** DATA follows **

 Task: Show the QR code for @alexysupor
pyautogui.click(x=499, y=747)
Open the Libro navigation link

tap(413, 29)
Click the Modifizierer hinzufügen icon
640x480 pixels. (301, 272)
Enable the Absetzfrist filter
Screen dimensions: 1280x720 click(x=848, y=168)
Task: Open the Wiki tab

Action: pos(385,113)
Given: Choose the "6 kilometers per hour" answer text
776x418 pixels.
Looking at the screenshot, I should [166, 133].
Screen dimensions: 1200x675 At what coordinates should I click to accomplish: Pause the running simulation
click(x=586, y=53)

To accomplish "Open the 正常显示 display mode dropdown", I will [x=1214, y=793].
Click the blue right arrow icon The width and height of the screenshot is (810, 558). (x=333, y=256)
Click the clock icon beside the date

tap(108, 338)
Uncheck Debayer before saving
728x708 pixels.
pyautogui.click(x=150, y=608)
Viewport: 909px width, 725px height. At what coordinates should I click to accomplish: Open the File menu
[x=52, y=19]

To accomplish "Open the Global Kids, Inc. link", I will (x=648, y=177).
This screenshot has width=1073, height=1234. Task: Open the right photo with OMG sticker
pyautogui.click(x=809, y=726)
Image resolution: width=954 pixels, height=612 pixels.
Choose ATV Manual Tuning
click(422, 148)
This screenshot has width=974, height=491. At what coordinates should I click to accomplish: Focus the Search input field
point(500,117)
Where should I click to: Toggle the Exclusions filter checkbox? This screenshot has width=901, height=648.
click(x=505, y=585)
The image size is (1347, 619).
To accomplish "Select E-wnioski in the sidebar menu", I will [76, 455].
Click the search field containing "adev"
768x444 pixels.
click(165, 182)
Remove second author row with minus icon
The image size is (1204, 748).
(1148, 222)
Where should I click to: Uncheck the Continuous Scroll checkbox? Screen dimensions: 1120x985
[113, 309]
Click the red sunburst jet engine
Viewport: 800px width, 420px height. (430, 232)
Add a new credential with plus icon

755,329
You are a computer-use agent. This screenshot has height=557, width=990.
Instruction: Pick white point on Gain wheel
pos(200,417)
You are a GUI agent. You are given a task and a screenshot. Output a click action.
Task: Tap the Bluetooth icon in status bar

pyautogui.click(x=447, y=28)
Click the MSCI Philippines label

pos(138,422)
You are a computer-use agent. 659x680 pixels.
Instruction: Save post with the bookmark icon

** End of DATA **

» WHAT THE TASK ASKS: Print the material above once more, exactly.

» TASK ANSWER:
 Task: Show the QR code for @alexysupor
pyautogui.click(x=499, y=747)
Open the Libro navigation link

tap(413, 29)
Click the Modifizierer hinzufügen icon
640x480 pixels. (301, 272)
Enable the Absetzfrist filter
Screen dimensions: 1280x720 click(x=848, y=168)
Task: Open the Wiki tab

Action: pos(385,113)
Given: Choose the "6 kilometers per hour" answer text
776x418 pixels.
Looking at the screenshot, I should [166, 133].
Screen dimensions: 1200x675 At what coordinates should I click to accomplish: Pause the running simulation
click(x=586, y=53)

To accomplish "Open the 正常显示 display mode dropdown", I will [x=1214, y=793].
Click the blue right arrow icon The width and height of the screenshot is (810, 558). (x=333, y=256)
Click the clock icon beside the date

tap(108, 338)
Uncheck Debayer before saving
728x708 pixels.
pyautogui.click(x=150, y=608)
Viewport: 909px width, 725px height. At what coordinates should I click to accomplish: Open the File menu
[x=52, y=19]

To accomplish "Open the Global Kids, Inc. link", I will (x=648, y=177).
This screenshot has width=1073, height=1234. Task: Open the right photo with OMG sticker
pyautogui.click(x=809, y=726)
Image resolution: width=954 pixels, height=612 pixels.
Choose ATV Manual Tuning
click(422, 148)
This screenshot has width=974, height=491. At what coordinates should I click to accomplish: Focus the Search input field
point(500,117)
Where should I click to: Toggle the Exclusions filter checkbox? This screenshot has width=901, height=648.
click(x=505, y=585)
The image size is (1347, 619).
To accomplish "Select E-wnioski in the sidebar menu", I will [76, 455].
Click the search field containing "adev"
768x444 pixels.
click(165, 182)
Remove second author row with minus icon
The image size is (1204, 748).
(1148, 222)
Where should I click to: Uncheck the Continuous Scroll checkbox? Screen dimensions: 1120x985
[113, 309]
Click the red sunburst jet engine
Viewport: 800px width, 420px height. (430, 232)
Add a new credential with plus icon

755,329
You are a computer-use agent. This screenshot has height=557, width=990.
Instruction: Pick white point on Gain wheel
pos(200,417)
You are a GUI agent. You are given a task and a screenshot. Output a click action.
Task: Tap the Bluetooth icon in status bar

pyautogui.click(x=447, y=28)
Click the MSCI Philippines label

pos(138,422)
You are a computer-use agent. 659x680 pixels.
Instruction: Save post with the bookmark icon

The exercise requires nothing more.